I am working on an optimization problem, where we are trying to minimize
some indicators like energy usage, energy cost, CO2 emission. In this
problem, we have a bunch of energy conversion technologies for electricity
and thermal purpose, such as heat pump, boiler, chiller, etc.. We are
trying to model it with a one year time period. the current time step is
one hour.

We have preselected the  candidate technologies to exclude those we don't
want to study so that the problem size could be reduced with a limited
candidate technologies. In the current case study, we only analyze the
electric chiller and heat pump to supply the cooling load, while power grid
will supply the electricity for all electric loads. There are binary
variables regarding installation decisions of technologies and continuous
variables related to installation capacity and hourly operational
decisions.

For small cases, Python works well. But if we consider longer time period.
then it would fail due to the memory usage issues. We have tested several
case studies to check the memory use for different time period, including
1) 2 hours in one day, 2) 24 hours in one day, 3) 20 days with 24 hours
each day, as well as 4) 30 days with 24 hours each day. The first 3 cases
are feasible while the last case gives out the memory error.

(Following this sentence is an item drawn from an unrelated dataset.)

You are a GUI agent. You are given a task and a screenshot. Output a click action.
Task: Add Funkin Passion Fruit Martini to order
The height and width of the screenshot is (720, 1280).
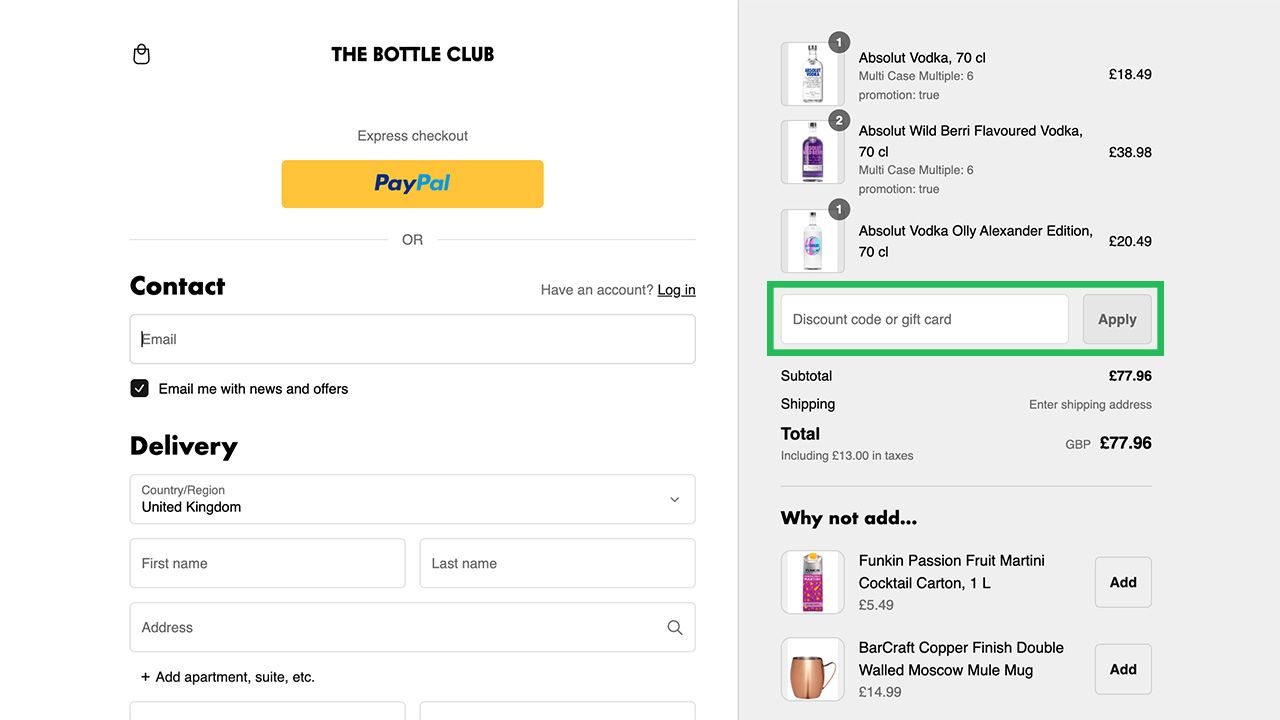(x=1123, y=582)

When we are testing the forth case, the memory error comes out while
creating the inequality constraints. The problem size is 1) Aeq: 12 * 26,
Aineq: 30 * 26; 2) Aeq: 144*268, Aineq:316*268; 3) Aeq: 2880*5284, Aineq:
6244*5284; 4) Aeq: 4320 * 7924, Aineq is unknown due to the memory error.

The solver is CPLEX (academic). It turns out that the solver is taking a
lot of memory as you can see in the memory test report. for the first three
cases, different memory usage is observed, and it grows up dramatically
with the increase of the time period. 1) solver memory usage: 25.6 MB, 2)
19.5 MB; 3) solver memory usage: 830.0742 MB.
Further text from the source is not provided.